* _GIVEN ENTRIES_
• • • • • • •

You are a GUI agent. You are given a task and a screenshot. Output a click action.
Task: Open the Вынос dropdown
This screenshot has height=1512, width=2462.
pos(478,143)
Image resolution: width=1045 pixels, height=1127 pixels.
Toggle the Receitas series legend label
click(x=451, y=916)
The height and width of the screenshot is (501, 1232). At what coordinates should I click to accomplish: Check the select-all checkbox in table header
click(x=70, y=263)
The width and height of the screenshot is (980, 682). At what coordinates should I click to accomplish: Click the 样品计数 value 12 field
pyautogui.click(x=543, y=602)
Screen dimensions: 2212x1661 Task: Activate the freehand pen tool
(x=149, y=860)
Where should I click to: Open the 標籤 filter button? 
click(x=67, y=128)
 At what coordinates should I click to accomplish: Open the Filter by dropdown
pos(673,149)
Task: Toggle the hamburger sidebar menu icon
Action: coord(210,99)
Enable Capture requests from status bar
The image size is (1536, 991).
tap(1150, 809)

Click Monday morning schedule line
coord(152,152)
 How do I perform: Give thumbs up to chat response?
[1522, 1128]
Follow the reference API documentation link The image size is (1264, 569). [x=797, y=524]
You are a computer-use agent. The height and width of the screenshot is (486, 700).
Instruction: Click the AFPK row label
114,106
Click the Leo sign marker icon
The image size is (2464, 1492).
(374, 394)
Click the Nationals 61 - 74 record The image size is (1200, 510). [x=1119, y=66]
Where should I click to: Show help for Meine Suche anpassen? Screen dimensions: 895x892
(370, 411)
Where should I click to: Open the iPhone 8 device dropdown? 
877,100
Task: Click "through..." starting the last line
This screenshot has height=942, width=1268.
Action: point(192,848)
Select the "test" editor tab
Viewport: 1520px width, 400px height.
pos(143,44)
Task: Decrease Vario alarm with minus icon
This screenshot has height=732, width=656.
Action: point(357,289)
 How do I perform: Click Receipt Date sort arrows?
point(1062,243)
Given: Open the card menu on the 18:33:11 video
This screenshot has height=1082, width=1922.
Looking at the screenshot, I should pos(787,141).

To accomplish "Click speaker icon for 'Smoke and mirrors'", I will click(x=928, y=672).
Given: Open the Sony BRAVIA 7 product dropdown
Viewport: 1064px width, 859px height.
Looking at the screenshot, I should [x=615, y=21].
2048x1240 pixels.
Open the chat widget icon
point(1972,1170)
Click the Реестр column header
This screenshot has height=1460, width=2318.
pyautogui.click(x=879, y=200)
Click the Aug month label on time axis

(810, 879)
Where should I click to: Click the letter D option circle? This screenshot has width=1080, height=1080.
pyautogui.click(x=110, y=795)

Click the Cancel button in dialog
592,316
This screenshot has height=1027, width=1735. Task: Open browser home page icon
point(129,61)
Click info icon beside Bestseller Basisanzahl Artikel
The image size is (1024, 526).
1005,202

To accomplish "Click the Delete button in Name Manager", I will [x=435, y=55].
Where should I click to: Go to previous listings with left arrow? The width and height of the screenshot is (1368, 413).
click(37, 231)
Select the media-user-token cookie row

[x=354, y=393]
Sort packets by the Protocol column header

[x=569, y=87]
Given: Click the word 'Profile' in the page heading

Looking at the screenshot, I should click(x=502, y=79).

• • • • • • •

* _DO THIS_
Copy out all of the records above line for line, without changing anything.

* _RESULT FOR THIS TASK_
You are a GUI agent. You are given a task and a screenshot. Output a click action.
Task: Open the Вынос dropdown
This screenshot has height=1512, width=2462.
pos(478,143)
Image resolution: width=1045 pixels, height=1127 pixels.
Toggle the Receitas series legend label
click(x=451, y=916)
The height and width of the screenshot is (501, 1232). At what coordinates should I click to accomplish: Check the select-all checkbox in table header
click(x=70, y=263)
The width and height of the screenshot is (980, 682). At what coordinates should I click to accomplish: Click the 样品计数 value 12 field
pyautogui.click(x=543, y=602)
Screen dimensions: 2212x1661 Task: Activate the freehand pen tool
(x=149, y=860)
Where should I click to: Open the 標籤 filter button? 
click(x=67, y=128)
 At what coordinates should I click to accomplish: Open the Filter by dropdown
pos(673,149)
Task: Toggle the hamburger sidebar menu icon
Action: coord(210,99)
Enable Capture requests from status bar
The image size is (1536, 991).
tap(1150, 809)

Click Monday morning schedule line
coord(152,152)
 How do I perform: Give thumbs up to chat response?
[1522, 1128]
Follow the reference API documentation link The image size is (1264, 569). [x=797, y=524]
You are a computer-use agent. The height and width of the screenshot is (486, 700).
Instruction: Click the AFPK row label
114,106
Click the Leo sign marker icon
The image size is (2464, 1492).
(374, 394)
Click the Nationals 61 - 74 record The image size is (1200, 510). [x=1119, y=66]
Where should I click to: Show help for Meine Suche anpassen? Screen dimensions: 895x892
(370, 411)
Where should I click to: Open the iPhone 8 device dropdown? 
877,100
Task: Click "through..." starting the last line
This screenshot has height=942, width=1268.
Action: point(192,848)
Select the "test" editor tab
Viewport: 1520px width, 400px height.
pos(143,44)
Task: Decrease Vario alarm with minus icon
This screenshot has height=732, width=656.
Action: point(357,289)
 How do I perform: Click Receipt Date sort arrows?
point(1062,243)
Given: Open the card menu on the 18:33:11 video
This screenshot has height=1082, width=1922.
Looking at the screenshot, I should pos(787,141).

To accomplish "Click speaker icon for 'Smoke and mirrors'", I will click(x=928, y=672).
Given: Open the Sony BRAVIA 7 product dropdown
Viewport: 1064px width, 859px height.
Looking at the screenshot, I should [x=615, y=21].
2048x1240 pixels.
Open the chat widget icon
point(1972,1170)
Click the Реестр column header
This screenshot has height=1460, width=2318.
pyautogui.click(x=879, y=200)
Click the Aug month label on time axis

(810, 879)
Where should I click to: Click the letter D option circle? This screenshot has width=1080, height=1080.
pyautogui.click(x=110, y=795)

Click the Cancel button in dialog
592,316
This screenshot has height=1027, width=1735. Task: Open browser home page icon
point(129,61)
Click info icon beside Bestseller Basisanzahl Artikel
The image size is (1024, 526).
1005,202

To accomplish "Click the Delete button in Name Manager", I will [x=435, y=55].
Where should I click to: Go to previous listings with left arrow? The width and height of the screenshot is (1368, 413).
click(37, 231)
Select the media-user-token cookie row

[x=354, y=393]
Sort packets by the Protocol column header

[x=569, y=87]
Given: Click the word 'Profile' in the page heading

Looking at the screenshot, I should click(x=502, y=79).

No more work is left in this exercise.